Radiation induces upregulation of cyclooxygenase-2 (COX-2) protein in PC-3 cells

Purpose: To investigate the impact of γ-irradiation on cyclooxygenase-2 (COX-2) expression and its enzymatic activity in PC-3 cells. Cell cycle redistribution, viability, and apoptosis were quantitated in control and irradiated cells with or without the COX-2 inhibitor NS-398. Methods and Materials: Western blot analysis was used to assess COX-2 protein expression. Prostaglandin (PGE 2) was measured after addition of arachidonic acid (AA) using a Monoclonal Immunoassay Kit. Cell cycle and apoptosis were assessed using flow cytometry. Results: We observed a dose-dependent increase in COX-2 of 37.0%, 79.7%, and 97.5% following irradiation with 5, 10, and 15 Gy, respectively. The PGE 2 level of irradiated cells was higher than in controls (1512 ± 157.5 vs. 973.7 ± 54.2 ρg PGE 2/mL; p < 0.005, n = 4) while cells irradiated in the presence of NS-398 had reduced PGE 2 levels (218.8 ± 80.1 ρg PGE 2/mL; p < 0.005; n = 4).

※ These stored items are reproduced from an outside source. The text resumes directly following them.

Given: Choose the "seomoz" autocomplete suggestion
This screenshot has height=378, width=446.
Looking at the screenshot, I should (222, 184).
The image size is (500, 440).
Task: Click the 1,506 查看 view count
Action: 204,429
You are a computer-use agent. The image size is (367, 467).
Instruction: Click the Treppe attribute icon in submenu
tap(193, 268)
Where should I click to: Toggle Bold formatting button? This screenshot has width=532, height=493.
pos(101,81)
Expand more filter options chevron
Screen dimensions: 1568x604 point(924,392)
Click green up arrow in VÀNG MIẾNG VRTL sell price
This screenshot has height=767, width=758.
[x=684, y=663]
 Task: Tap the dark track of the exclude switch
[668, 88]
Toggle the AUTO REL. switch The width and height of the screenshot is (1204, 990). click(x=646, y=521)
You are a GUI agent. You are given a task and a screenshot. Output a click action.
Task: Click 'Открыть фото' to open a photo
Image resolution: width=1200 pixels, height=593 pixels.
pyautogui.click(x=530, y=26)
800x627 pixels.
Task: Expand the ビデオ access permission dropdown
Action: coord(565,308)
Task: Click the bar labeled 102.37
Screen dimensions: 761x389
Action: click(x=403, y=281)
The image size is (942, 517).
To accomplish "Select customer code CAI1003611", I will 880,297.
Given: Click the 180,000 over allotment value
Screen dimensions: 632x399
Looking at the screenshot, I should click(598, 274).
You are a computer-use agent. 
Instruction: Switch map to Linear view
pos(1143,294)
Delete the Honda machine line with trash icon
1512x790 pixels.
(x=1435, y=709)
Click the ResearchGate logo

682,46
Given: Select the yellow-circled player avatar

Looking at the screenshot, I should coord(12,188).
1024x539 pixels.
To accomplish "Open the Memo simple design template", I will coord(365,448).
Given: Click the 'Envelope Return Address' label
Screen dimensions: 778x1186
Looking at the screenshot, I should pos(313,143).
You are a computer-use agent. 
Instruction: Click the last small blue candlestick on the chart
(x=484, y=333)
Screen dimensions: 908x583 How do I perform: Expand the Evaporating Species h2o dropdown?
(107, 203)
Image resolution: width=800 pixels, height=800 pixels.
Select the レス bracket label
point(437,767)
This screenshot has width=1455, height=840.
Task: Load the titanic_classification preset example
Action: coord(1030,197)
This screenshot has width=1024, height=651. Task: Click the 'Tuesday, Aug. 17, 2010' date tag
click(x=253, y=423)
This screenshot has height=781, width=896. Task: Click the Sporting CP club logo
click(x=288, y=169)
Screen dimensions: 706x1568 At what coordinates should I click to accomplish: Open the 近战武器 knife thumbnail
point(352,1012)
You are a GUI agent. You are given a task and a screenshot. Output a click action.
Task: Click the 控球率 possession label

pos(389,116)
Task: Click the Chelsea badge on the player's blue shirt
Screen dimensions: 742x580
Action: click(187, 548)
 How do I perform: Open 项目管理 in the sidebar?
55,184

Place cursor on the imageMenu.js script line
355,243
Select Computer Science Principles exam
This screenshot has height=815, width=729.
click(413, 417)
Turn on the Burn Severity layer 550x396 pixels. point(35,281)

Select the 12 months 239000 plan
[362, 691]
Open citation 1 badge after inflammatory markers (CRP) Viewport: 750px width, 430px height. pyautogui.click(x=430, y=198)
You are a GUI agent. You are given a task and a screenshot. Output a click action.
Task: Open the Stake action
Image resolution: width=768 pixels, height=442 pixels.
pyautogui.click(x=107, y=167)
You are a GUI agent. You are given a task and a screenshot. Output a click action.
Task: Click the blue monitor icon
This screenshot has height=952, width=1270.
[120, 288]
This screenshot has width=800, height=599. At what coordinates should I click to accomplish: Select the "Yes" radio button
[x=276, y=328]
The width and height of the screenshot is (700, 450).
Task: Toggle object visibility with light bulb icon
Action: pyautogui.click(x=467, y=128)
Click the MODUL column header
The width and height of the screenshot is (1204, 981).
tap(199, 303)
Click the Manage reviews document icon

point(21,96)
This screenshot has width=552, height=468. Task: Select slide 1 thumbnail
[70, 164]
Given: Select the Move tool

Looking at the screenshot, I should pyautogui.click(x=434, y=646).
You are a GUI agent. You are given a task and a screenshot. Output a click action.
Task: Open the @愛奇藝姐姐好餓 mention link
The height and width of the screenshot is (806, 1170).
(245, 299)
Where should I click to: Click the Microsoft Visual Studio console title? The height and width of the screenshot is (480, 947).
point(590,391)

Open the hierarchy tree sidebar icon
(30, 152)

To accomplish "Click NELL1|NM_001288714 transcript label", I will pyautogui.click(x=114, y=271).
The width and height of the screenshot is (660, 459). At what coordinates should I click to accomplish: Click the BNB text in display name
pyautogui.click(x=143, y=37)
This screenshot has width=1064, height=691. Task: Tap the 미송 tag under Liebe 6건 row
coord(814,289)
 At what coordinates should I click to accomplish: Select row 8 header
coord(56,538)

We found no differences in cell cycle distribution or apoptosis between cells irradiated in the presence or absence of NS-398. Conclusions: COX-2 protein is upregulated and enzymatically active after irradiation, resulting in elevated levels of PGE 2. This effect can be suppressed by NS-398, which has clinical implications for therapies combining COX-2 inhibitors with radiation therapy.